(Records from a data source)
┄┄┄┄┄┄┄┄┄┄

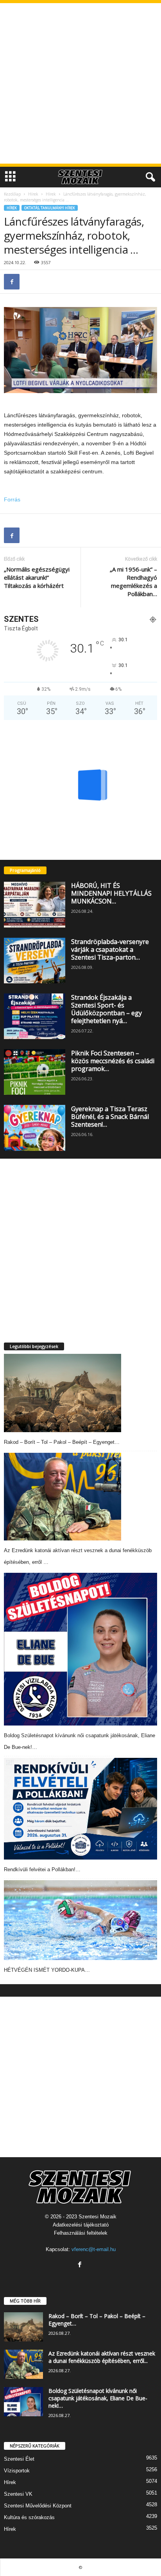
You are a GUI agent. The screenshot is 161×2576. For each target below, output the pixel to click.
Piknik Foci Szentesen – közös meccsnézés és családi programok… (112, 1061)
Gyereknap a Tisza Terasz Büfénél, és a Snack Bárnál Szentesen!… (110, 1117)
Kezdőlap (12, 194)
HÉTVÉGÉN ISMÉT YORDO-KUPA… (47, 1970)
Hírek (33, 194)
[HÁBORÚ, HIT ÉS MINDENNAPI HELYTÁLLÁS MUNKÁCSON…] (34, 904)
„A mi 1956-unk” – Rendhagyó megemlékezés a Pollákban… (133, 581)
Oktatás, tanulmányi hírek (49, 207)
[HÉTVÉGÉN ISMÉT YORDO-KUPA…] (80, 1920)
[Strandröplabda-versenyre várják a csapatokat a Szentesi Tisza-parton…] (34, 960)
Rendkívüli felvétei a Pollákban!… (42, 1869)
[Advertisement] (80, 83)
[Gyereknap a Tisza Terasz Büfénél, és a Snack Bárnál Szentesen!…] (34, 1127)
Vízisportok (17, 2471)
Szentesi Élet (19, 2459)
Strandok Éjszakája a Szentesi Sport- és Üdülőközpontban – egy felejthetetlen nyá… (106, 1009)
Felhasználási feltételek (80, 2233)
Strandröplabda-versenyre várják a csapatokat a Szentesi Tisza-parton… (110, 949)
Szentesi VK (18, 2494)
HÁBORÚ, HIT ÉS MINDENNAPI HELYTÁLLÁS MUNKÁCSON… (111, 893)
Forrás (12, 499)
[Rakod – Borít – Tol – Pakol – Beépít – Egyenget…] (62, 1393)
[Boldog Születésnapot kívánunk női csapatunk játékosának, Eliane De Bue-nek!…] (80, 1649)
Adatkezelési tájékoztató (81, 2225)
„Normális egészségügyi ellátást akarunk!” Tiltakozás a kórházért (37, 577)
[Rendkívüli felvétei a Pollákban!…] (80, 1809)
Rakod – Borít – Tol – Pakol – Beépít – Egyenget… (62, 1442)
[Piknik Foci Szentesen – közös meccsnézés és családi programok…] (34, 1072)
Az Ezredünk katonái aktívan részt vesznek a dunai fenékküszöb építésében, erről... (101, 2357)
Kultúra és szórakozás (29, 2517)
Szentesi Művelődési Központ (38, 2506)
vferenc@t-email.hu (94, 2249)
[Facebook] (12, 281)
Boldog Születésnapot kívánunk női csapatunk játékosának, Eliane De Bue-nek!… (97, 2398)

┄┄┄┄┄┄┄┄┄┄

## EXERCISE GOAL
Among the lines of the data, some contain the word "Egyenget". How many are there? Reply with the number alone.

## RESPONSE
2